The machine learning algorithm can only use numerical features for training. Accordingly, we need to remove any non-numerical columns from our dataset. Additionally, we want to remove the K_VRH column from the set of features, as the model should not know about the target property in advance.

The dataset loaded above, includes structure, formula, and composition columns that were previously used to generate the machine learnable features. Let's remove them using the pandas drop() function, discussed in unit 1. Remember, axis=1 indicates we are dropping columns rather than rows.

X = df.drop(["structure", "formula", "composition", "K_VRH"], axis=1)

We can see all the descriptors in model using the column attribute.

print("There are {} possible descriptors:".format(len(X.columns)))
print(X.columns)

There are 135 possible descriptors:
Index(['MagpieData minimum Number', 'MagpieData maximum Number',
       'MagpieData range Number', 'MagpieData mean Number',
       'MagpieData avg_dev Number', 'MagpieData mode Number',
       'MagpieData minimum MendeleevNumber',
       'MagpieData maximum MendeleevNumber',
       'MagpieData range MendeleevNumber', 'MagpieData mean MendeleevNumber',
       ...
       'MagpieData mode GSmagmom', 'MagpieData minimum SpaceGroupNumber',
       'MagpieData maximum SpaceGroupNumber',
       'MagpieData range SpaceGroupNumber', 'MagpieData mean SpaceGroupNumber',
       'MagpieData avg_dev SpaceGroupNumber',
       'MagpieData mode SpaceGroupNumber', 'density', 'vpa',
       'packing fraction'],
      dtype='object', length=135)

Try a random forest model using scikit-learn¶

The scikit-learn library makes it easy to use our generated features for training machine learning models.
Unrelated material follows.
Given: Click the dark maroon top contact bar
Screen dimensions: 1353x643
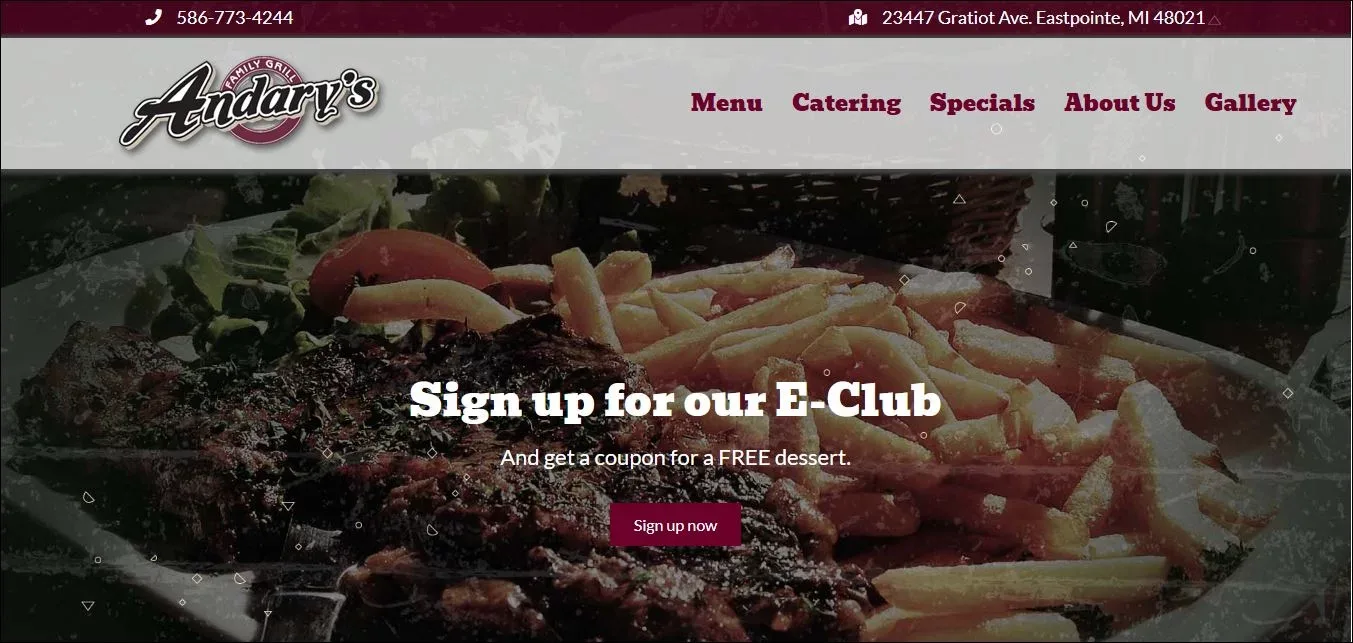Looking at the screenshot, I should 676,18.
It implements a variety of different regression models and contains tools for cross-validation.

In the interests of time, in this example we will only trial a single model but it is good practice to trial multiple models to see which performs best for your machine learning problem. A good "starting" model is the random forest model. Let's create a random forest model.
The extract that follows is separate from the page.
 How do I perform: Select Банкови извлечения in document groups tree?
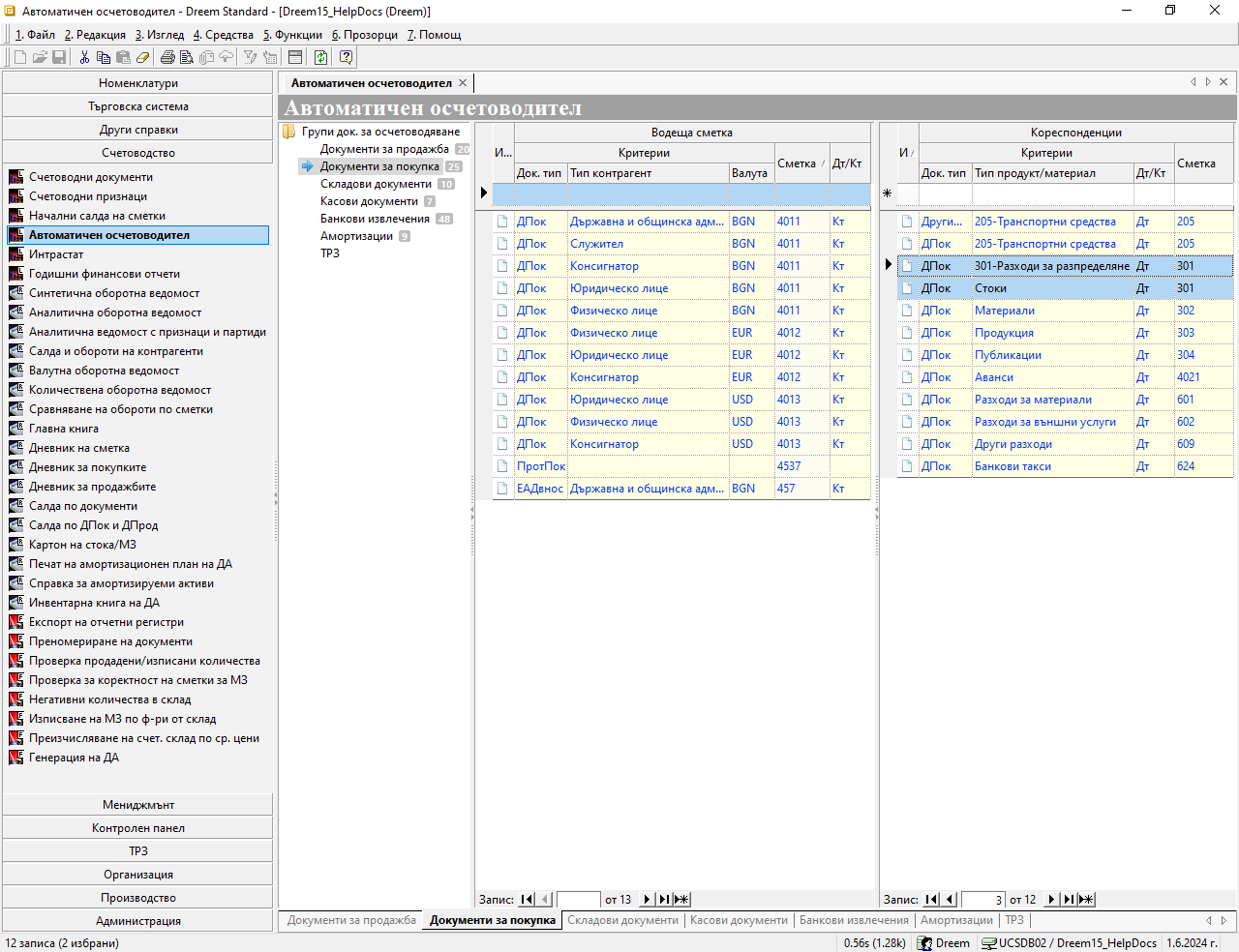[375, 219]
from sklearn.ensemble import RandomForestRegressor

rf = RandomForestRegressor(n_estimators=100, random_state=1)

Notice we created the model with the number of estimators (n_estimators) set to 100. n_estimators is an example of a machine learning hyper-parameter. Most models contain many tunable hyper-parameters. To obtain good performance, it is necessary to fine tune these parameters for each individual machine learning problem. There is currently no simple way to know in advance what hyper-parameters will be optimal. Usually, a trial and error approach is used.

We can now train our model to use the input features (X) to predict the target property (y). This is achieved using the fit() function.

rf.fit(X, y)

RandomForestRegressor(random_state=1)

That's it, we have trained our first machine learning model!
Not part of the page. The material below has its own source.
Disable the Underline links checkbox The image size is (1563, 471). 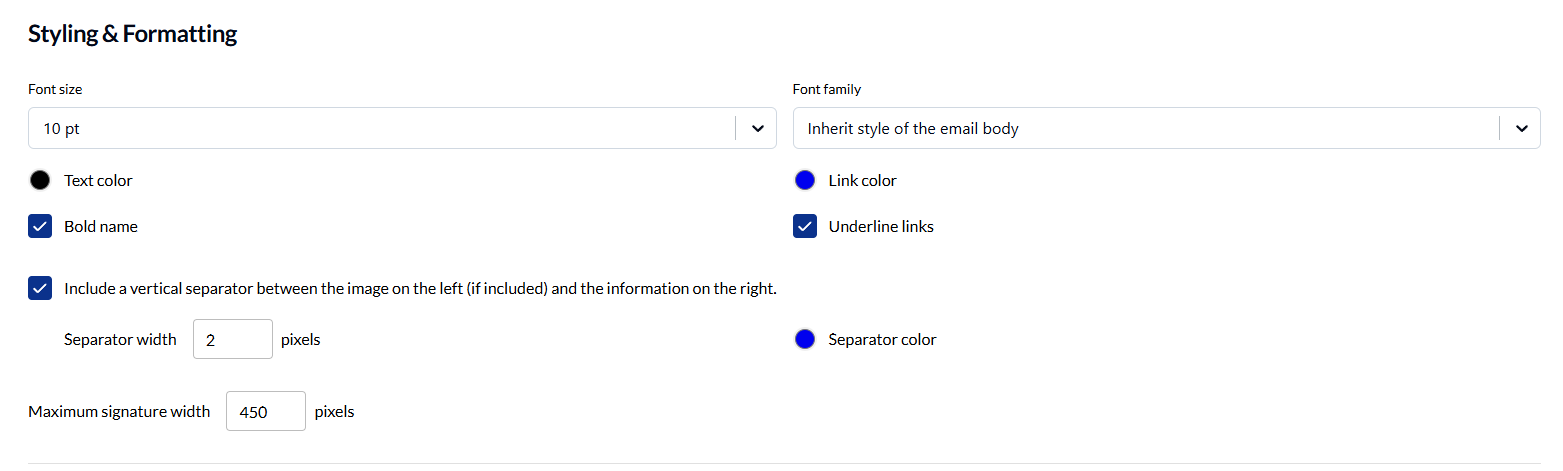click(805, 227)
Evaluating model performance¶

Next, we need to assess how the model is performing. To do this, we first ask the model to predict the bulk modulus for every entry in our original dataframe.

y_pred = rf.predict(X)

Next, we can check the accuracy of our model by looking at the root mean squared error of our predictions. Scikit-learn provides a mean_squared_error() function to calculate the mean squared error. We then take the square-root of this to obtain our final performance metric.

import numpy as np
from sklearn.metrics import mean_squared_error

mse = mean_squared_error(y, y_pred)
print('training RMSE = {:.3f} GPa'.format(np.sqrt(mse)))

training RMSE = 7.272 GPa

An RMSE of 7.2 GPa looks very reasonable! However, as the model was trained and evaluated on exactly the same data, this is not a true estimate of how the model will perform for unseen materials (the primary purpose of machine learning studies).

Cross validation¶

To obtain a more accurate estimate of prediction performance and validate that we are not over-fitting, we need to check the cross-validation score rather than the fitting score.

In cross-validation, the data is partitioned randomly into \(n\) "splits" (in this case 10), each containing roughly the same number of samples. The model is trained on \(n-1\) splits (the training set) and the model performance evaluated by comparing the actual and predicted values for the final split (the testing set). In total, this process is repeated \(n\) times, such that each split is at some point used as the testing set. The cross-validation score is the average score across all testing sets.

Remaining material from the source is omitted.